BRIEF: Convert the entries, from the first line up to and including the line with "click(x=985, y=807)", into a numbered list with blank lines dropped.

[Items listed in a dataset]
━━━━━━━━━━━━━━━━━━━━
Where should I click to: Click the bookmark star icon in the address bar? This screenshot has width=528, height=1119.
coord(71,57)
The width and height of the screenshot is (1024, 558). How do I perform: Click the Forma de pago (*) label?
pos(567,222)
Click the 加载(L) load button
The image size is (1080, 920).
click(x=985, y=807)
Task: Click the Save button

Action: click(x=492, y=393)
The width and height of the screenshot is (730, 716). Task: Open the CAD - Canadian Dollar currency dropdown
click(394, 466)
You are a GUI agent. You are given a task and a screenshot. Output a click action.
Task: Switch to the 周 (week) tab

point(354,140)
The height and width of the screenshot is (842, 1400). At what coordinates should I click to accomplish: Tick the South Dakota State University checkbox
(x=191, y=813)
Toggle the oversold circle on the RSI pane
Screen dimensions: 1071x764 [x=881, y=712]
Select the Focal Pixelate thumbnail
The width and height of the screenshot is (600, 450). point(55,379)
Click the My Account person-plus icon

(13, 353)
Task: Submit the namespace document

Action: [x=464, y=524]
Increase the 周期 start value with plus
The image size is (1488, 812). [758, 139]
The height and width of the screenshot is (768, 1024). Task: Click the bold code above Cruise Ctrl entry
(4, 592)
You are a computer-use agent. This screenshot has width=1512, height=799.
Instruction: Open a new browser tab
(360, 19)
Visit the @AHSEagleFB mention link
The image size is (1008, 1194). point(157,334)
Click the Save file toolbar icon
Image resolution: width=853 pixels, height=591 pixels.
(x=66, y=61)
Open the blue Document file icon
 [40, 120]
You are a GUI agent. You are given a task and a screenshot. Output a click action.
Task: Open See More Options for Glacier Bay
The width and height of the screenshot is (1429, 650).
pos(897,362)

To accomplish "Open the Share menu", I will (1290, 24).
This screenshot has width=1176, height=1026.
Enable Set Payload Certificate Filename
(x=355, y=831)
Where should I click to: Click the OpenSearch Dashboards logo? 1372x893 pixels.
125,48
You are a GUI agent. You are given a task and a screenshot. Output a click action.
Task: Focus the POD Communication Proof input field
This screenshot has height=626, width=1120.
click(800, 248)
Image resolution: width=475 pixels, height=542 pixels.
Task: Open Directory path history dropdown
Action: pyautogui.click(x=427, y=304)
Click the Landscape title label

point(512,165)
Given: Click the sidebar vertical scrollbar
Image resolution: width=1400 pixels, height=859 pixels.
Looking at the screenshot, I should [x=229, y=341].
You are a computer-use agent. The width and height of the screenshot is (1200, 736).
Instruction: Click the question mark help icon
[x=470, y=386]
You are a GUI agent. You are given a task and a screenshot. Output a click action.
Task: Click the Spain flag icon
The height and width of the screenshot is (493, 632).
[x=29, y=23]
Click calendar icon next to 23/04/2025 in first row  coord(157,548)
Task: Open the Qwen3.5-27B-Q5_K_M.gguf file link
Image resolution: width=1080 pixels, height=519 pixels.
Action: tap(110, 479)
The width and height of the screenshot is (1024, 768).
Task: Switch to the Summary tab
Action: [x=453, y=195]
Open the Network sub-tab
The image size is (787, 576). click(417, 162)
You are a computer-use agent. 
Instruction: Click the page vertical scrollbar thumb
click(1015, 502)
━━━━━━━━━━━━━━━━━━━━
EXPECTED ANSWER:
1. Where should I click to: Click the bookmark star icon in the address bar? This screenshot has width=528, height=1119.
2. coord(71,57)
3. The width and height of the screenshot is (1024, 558). How do I perform: Click the Forma de pago (*) label?
4. pos(567,222)
5. Click the 加载(L) load button
6. The image size is (1080, 920).
7. click(x=985, y=807)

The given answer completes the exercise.